Chief Justices gather in Swakopmund – wish to prevent corruption in the justice system

Chief Justices from various African countries gathered in Swakopmund last week for the final regional preparatory meeting for the upcoming Global Judicial Integrity Network. The meeting took place on 16 and 17 October.
The delegates from a total of 17 countries shared their needs and expectations in terms of capacity-building support, advisory services, tools, networking opportunities and other resources and how best to meet these demands. The meeting was a runner-up for the upcoming Global Judicial Integrity Network, the world’s first-ever global platform dedicated exclusively to upholding judicial integrity and preventing corruption within the justice system. This event will be launched in April 2018.
During the opening ceremony the President Chief Justice of the Peoples’ Supreme Court of Cuba, Ruben Remigio Ferro, said the central theme of this meeting is the strengthening of judicial integrity and the prevention of corruption in the justice system. He described it as “of paramount importance for all States, because of its significance for the effectiveness and transparency in the functioning of the judicial systems in any of our nations”. He said that is also crucial in his home country, the Republic of Cuba.

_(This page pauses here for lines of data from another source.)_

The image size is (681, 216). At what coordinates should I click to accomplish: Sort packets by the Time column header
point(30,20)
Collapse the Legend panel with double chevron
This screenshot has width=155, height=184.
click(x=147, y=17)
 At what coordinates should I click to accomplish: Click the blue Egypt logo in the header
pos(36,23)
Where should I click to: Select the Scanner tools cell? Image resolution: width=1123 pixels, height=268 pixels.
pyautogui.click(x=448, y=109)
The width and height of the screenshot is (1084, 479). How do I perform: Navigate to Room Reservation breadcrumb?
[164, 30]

Ferro also said one of the fundamental pillars of a State-based system is the rule of law and legal certainty. Justice institutions has a pivotal role to play to ensure and guarantee the rule of law prevails and that legal certainty is upheld.
“This important role can only be properly fulfilled if the judges, who are part the judiciary, behave and act as unblemished, irreproachable and incorruptible public servants.

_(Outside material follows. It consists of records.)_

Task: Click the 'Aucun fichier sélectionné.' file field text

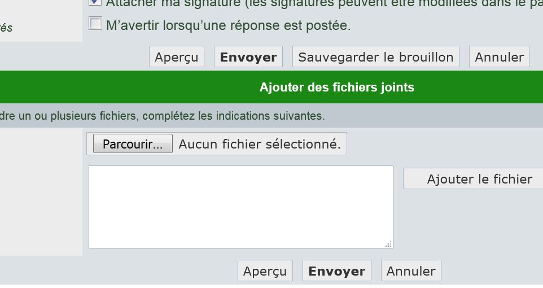Action: 260,144
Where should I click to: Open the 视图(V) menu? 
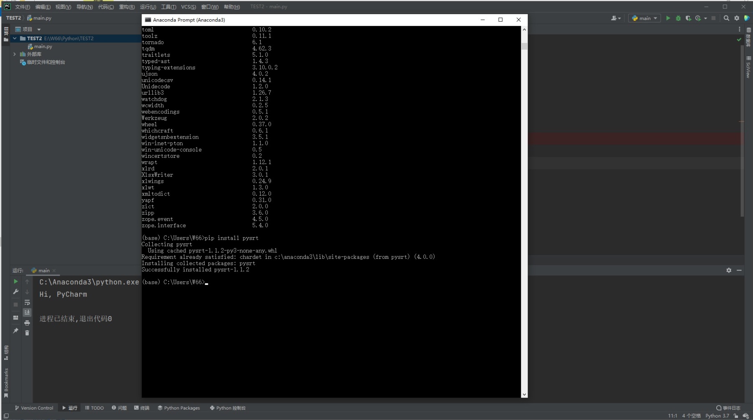coord(63,7)
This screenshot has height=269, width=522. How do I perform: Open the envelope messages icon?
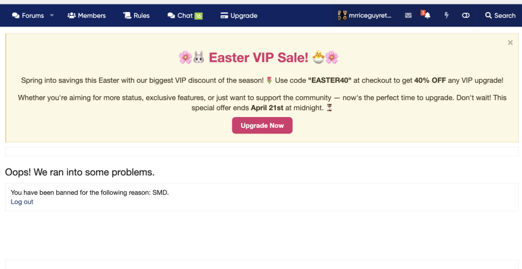pos(408,15)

According to Ferror the mission of judges is not to be simple enforcers of norms and dispositions to the case before them, but also implies the duty to do so with a clear notion and sense of what is fair, so that their decisions are characterised not only by their legal support, but also by their transparency and the level of equity, rationality and weighting they denote.
The delegates also discussed challenges which need to be overcome, including continuous attempts of the executive and the legislature in some countries to interfere with judicial decision-making and judicial appointments, among others. The participants welcomed the proposal to launch a Global Judicial Integrity Network as a platform to allow for further global exchanges around issues of mutual concern, to access resources and capacity building opportunities and to develop new tools.
The creation of the Global Judicial Integrity Network is part of the United Nation Office on Drugs and Crime (UNODC’s) Global Programme for the Implementation of the Doha Declaration, which was adopted by the 13th United Nations Congress on Crime Prevention and Criminal Justice in 2015. The Global Programme provides support and technical assistance to member-States across the world in areas of judicial integrity, prisoners’ rehabilitation, youth crime prevention, and education for justice, all with the objective of promoting a culture of lawfulness and boosting respect for the rule of law.